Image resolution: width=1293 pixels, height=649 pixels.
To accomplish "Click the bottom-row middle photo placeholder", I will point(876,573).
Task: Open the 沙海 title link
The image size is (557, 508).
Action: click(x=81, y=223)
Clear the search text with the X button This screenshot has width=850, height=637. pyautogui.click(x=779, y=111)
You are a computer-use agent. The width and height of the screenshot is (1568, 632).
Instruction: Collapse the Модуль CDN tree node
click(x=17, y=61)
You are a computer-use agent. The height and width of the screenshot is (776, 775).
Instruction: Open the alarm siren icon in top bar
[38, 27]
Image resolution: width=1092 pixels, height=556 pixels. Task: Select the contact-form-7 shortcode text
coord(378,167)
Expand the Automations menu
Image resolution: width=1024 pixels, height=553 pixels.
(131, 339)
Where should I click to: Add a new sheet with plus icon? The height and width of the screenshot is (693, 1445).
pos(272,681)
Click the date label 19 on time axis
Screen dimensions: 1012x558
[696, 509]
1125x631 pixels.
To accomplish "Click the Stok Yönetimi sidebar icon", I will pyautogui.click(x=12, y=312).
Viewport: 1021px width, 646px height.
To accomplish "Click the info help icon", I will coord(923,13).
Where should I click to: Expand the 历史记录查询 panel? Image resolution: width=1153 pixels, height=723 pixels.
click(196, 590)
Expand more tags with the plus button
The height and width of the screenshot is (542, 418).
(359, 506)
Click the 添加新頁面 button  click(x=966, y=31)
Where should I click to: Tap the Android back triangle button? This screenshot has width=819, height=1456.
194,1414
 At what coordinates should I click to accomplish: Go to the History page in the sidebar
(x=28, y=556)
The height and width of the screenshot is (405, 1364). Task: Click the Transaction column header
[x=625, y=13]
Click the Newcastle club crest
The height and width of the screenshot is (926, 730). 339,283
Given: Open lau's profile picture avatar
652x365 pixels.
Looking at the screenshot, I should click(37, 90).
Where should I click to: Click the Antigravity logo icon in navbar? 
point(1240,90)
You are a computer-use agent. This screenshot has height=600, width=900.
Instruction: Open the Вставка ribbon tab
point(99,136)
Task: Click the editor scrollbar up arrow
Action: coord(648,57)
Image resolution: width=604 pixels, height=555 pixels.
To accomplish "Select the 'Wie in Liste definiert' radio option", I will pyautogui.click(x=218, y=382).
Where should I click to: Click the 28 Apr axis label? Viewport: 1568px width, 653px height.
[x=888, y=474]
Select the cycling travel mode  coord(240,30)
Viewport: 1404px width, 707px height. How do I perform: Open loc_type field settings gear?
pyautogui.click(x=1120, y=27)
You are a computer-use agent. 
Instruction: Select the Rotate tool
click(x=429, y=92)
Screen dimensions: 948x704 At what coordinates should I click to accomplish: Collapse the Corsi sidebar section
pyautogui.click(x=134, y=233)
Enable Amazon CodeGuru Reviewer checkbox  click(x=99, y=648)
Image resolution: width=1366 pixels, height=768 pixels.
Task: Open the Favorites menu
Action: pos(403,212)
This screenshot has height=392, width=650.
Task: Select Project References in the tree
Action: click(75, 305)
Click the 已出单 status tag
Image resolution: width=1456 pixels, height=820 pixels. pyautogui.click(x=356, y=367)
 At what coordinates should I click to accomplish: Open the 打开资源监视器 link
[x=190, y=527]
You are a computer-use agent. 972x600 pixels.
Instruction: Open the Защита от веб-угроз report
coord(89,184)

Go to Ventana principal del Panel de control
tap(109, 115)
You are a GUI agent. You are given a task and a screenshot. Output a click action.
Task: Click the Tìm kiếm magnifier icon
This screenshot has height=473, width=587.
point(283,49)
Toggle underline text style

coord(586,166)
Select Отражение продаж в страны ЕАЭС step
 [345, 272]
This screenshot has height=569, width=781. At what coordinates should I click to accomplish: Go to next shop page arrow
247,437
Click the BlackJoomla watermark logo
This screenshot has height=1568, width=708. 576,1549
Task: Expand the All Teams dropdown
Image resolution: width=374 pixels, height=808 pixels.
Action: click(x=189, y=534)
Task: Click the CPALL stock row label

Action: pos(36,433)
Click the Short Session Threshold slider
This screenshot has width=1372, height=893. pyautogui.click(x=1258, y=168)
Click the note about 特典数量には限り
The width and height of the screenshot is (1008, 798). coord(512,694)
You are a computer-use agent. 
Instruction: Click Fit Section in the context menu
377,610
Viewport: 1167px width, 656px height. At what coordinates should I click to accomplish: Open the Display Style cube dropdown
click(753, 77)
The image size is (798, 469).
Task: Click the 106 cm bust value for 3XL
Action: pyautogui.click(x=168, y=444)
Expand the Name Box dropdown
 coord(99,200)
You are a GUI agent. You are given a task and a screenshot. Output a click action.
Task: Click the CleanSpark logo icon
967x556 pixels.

- - - - -

Your goal
The required output is each line from the one with "Task: Expand the All Teams dropdown" through the end of the material above, repeated exactly with both ends included.

Written response
Task: Expand the All Teams dropdown
Image resolution: width=374 pixels, height=808 pixels.
Action: click(x=189, y=534)
Task: Click the CPALL stock row label

Action: pos(36,433)
Click the Short Session Threshold slider
This screenshot has width=1372, height=893. pyautogui.click(x=1258, y=168)
Click the note about 特典数量には限り
The width and height of the screenshot is (1008, 798). coord(512,694)
You are a computer-use agent. 
Instruction: Click Fit Section in the context menu
377,610
Viewport: 1167px width, 656px height. At what coordinates should I click to accomplish: Open the Display Style cube dropdown
click(753, 77)
The image size is (798, 469).
Task: Click the 106 cm bust value for 3XL
Action: pyautogui.click(x=168, y=444)
Expand the Name Box dropdown
 coord(99,200)
You are a GUI agent. You are given a task and a screenshot. Output a click action.
Task: Click the CleanSpark logo icon
967x556 pixels.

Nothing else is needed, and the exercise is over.